# adding Wellbutrin?



## AstridM (Oct 2, 2002)

I'm having success on Celexa with regards to my depression/anxiety. IBS symptoms haven't changed, but the way I deal with them has.However, I've had sexual side effects with the Celexa. My dr. suggested adding a dose of Wellbutrin to my meds--anyone tried this before?Astrid


----------



## AnneMarie (Dec 4, 2000)

Astrid - I tried Wellbutrin for awhile and although it made me act like a b*tch all the time (I always felt irritable and angry while taking it), it seriously increased my sex-drive. So it may really help you, especially if the Celexa levels off any anxiety you may have.
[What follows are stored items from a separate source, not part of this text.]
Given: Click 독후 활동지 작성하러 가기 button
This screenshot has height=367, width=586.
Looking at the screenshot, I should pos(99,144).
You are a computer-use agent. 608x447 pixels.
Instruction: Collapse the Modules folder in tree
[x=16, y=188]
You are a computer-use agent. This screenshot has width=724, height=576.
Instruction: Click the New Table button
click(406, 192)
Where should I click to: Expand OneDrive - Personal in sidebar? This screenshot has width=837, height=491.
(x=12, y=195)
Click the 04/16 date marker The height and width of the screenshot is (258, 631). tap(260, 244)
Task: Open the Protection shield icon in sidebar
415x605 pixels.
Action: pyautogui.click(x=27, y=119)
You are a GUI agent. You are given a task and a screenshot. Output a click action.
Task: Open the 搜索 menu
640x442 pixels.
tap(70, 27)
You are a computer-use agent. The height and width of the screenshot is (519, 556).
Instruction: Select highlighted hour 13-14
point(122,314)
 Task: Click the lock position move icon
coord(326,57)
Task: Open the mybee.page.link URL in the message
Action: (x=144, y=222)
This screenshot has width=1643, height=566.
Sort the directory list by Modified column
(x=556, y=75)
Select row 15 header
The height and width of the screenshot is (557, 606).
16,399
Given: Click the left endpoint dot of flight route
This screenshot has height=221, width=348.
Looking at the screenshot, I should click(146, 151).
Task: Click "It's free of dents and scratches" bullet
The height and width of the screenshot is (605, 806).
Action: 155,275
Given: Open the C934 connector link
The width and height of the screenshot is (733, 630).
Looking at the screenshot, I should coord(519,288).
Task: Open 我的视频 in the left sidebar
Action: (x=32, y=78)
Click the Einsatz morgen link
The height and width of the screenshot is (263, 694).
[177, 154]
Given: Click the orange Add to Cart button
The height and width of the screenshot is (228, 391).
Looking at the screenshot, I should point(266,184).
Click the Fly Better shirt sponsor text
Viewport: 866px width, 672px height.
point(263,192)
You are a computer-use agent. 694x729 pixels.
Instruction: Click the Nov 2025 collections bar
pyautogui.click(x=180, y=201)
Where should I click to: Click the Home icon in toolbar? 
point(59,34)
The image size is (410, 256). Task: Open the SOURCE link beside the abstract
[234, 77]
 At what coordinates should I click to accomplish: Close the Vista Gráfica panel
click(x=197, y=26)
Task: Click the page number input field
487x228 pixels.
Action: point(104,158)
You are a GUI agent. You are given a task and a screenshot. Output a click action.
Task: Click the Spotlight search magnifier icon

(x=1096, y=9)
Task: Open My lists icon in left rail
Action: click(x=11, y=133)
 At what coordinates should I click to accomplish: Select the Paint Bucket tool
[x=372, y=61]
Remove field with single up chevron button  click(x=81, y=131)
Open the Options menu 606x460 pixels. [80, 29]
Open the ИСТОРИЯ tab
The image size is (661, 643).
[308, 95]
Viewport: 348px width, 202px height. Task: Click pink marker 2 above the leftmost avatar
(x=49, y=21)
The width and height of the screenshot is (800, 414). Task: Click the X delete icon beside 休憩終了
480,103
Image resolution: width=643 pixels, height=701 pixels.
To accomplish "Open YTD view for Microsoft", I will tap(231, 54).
I was taking Wellbutrin only and sometimes wonder if I would have done better if it were combined with another drug.Hope this helps.AnneMarie


----------



## Jay-Hawks (Jul 24, 2002)

I had Wellbutrin prescribed for depression, but I have seen no benefit when it comes to the IBS.


----------



## Carolc (Jun 11, 2001)

Hello Asrid, I took Celexa and then had to add the Wellbutrin for the same reason and also because I was experiencing fatigue.It did help me desire to come back but I still had some fatigue so the Dr. also added Adderall.I am doing fine now. I Hardly ever have any problems with my IBS but it looks like a life with meds! But better than pain and "D".My DR. has now changed the Celexa to Lexapro. It's supposed to have less side effects.Good luck... Carol


----------



## plm123 (Sep 25, 2000)

I tried Celexa and couldn't function on it. I switched to Wellbutrin SR and love it. DO NOT take Wellbutrin if you have anxiety issues. I just deal with depression. The occasional anxiety attack I have had have been huge. Luckily I seldom have that problem. There are no negative sexual side effects and I am much more alert. You can get jittery from Wellbutrin so watch it.Work closely with your doc to make sure this is right for you.P.


----------



## renatonb (May 15, 2003)

Morgan,Why did you tell to not take Wellbutrin for anxiety issues?I had Wellbutrin prescribed for anxiety issue and IBS.I tried Lexapro and couldn't function on it.


----------



## peppermintpatty (May 7, 2003)

Some time ago I was taking Prozac with Wellbutrin to offset the negative sexual side effects of the Prozac. It didn't seem to help. A couple months ago I stopped the Prozac cause I was so tired of never "being in the mood". A week ago my Dr. put me on Wellbutrin, he said if taken by itself it should have no downside sexually and hopefully help with the depression. Since stopping the Prozac I've gained about 10 lbs. but seem to be more responsive with my partner. It's probably too soon to give the Wellbutrin any credit for that, but I really don't think it'll inhibit my sex drive like Prozac did.


----------